Da capa eu gostei, mas não, não a copiei, apenas nela me inspirei. Não é isso que acontece com todos? As pessoas criam baseadas em fontes de inspiração e isso devia ser motivo para orgulho, desde que se reconheça a capacidade do Mestre. E eu sempre reconheci. O seu a seu dono…. Sempre o teu livro elogiei, assim como a tua capacidade de idealizar. Mas essa capacidade também em mim se fez despontar, para além da capacidade de concretizar. Mas só isso não chega, é preciso trabalhar…E eu trabalhei muito, apliquei-me, dediquei-me horas a fio. Tu sabes melhor que ninguém. E nada usurpei, apenas me inspirei em algo que ajudei a enobrecer com o meu trabalho, com a minha competência. Modéstia à parte, sou boa no que faço. E o teu talento sempre enalteci, independentemente do que aconteceu. Nunca neguei e nunca fiquei com louros que não me pertencessem. Não seria justo. Também és bom no que fazes, a nossa diferença é que eu luto, trabalho….Tu preferes desistir ao primeiro contratempo e não devias. Não te deixes perder. Mostra o teu valor que é gigantesco e tu nem te dás conta. Continuas a olhar para o chão…

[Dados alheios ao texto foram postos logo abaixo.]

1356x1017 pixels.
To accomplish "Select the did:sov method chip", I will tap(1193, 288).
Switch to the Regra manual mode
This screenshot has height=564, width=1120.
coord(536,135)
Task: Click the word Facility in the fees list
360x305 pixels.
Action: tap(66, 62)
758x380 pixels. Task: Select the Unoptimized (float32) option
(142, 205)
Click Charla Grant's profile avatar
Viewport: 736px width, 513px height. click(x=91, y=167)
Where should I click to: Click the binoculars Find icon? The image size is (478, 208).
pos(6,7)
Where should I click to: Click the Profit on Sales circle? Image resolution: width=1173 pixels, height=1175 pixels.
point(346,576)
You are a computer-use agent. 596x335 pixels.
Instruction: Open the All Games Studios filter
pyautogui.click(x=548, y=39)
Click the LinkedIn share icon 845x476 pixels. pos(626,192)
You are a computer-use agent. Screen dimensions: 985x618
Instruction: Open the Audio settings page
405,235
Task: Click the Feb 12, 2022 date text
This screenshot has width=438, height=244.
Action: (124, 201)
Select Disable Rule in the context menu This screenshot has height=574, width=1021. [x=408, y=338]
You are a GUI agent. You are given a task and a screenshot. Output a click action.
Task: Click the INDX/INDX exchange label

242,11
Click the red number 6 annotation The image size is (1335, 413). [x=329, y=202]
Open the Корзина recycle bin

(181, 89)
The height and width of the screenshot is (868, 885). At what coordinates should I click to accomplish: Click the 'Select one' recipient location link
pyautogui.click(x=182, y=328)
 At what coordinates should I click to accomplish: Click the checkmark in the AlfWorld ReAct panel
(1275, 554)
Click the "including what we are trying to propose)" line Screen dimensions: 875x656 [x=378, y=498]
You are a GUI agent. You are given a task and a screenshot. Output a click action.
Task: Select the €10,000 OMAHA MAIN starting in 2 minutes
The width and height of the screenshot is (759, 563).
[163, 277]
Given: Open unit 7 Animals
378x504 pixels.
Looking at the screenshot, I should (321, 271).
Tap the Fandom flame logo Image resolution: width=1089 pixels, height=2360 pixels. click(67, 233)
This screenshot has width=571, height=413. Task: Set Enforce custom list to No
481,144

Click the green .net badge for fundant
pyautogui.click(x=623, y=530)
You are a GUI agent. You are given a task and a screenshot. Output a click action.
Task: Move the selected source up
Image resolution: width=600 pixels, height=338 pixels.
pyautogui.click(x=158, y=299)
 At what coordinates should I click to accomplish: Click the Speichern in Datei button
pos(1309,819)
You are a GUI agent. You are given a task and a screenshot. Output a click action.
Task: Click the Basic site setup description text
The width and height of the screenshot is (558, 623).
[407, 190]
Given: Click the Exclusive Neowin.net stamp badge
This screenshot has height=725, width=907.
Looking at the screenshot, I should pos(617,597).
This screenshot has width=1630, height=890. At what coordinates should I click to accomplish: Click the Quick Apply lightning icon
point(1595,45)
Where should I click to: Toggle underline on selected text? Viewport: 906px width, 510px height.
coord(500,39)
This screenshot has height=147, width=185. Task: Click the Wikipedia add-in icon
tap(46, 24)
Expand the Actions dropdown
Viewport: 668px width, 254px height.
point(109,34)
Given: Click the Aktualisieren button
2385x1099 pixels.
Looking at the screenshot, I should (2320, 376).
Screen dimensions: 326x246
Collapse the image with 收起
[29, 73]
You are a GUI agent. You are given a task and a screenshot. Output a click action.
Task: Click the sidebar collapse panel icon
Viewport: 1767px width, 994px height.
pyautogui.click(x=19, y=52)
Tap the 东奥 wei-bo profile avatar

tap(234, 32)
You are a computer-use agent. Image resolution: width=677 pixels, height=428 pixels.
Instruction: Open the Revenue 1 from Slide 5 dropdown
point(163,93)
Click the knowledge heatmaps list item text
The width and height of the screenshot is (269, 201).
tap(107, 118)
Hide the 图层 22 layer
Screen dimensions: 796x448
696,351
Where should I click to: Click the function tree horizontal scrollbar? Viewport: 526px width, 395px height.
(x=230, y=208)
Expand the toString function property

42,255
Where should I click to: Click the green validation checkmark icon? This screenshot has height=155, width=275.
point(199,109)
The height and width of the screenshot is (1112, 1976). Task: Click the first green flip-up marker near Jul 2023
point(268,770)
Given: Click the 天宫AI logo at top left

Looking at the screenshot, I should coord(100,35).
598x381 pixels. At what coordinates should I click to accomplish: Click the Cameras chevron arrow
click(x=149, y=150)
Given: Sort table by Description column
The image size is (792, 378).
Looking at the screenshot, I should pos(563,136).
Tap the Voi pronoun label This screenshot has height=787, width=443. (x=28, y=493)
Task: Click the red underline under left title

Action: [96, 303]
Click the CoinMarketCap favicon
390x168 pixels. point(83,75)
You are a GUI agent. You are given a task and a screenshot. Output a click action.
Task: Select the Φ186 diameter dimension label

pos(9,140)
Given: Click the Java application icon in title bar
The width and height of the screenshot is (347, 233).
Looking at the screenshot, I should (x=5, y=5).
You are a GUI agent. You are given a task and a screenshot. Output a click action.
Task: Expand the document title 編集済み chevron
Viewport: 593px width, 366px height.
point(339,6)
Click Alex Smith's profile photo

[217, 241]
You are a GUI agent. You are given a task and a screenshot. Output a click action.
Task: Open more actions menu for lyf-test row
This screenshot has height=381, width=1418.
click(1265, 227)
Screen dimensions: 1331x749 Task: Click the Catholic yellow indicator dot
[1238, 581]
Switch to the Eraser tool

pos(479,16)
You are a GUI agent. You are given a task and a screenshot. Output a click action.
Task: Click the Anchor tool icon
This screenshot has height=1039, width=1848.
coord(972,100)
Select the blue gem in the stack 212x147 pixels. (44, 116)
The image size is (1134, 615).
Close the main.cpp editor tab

Queremos sempre ser donos de algo ou de alguém… Para quê? E com isso esquecemo-nos de desfrutar das pessoas que amamos e das coisas que realmente precisamos e já temos.

Sempre fui língua solta… Dizer o que penso, o que sinto. Nem sempre compreendida, até mesmo mal interpretada. Defeito meu, característica minha. Mas nunca indelicada, tampouco mal-agradecida, falsa ou desleal. Não sou coração aberto. Quem quiser entrar tem de fazer por merecer e saber em mim se manter. Quando digo que amo, perde quem de mim duvidar. Não sou de palavras vãs. Não sou de sustentar sentimentos ocos. A vida é muito preciosa para se perder tempo com perfídia e com o faz de conta.

Esse dedinho com que gostamos tanto de apontar, precisa ser educado, moldado e de preferência nem usá-lo, para que os outros, em maior número, não se virem contra nós.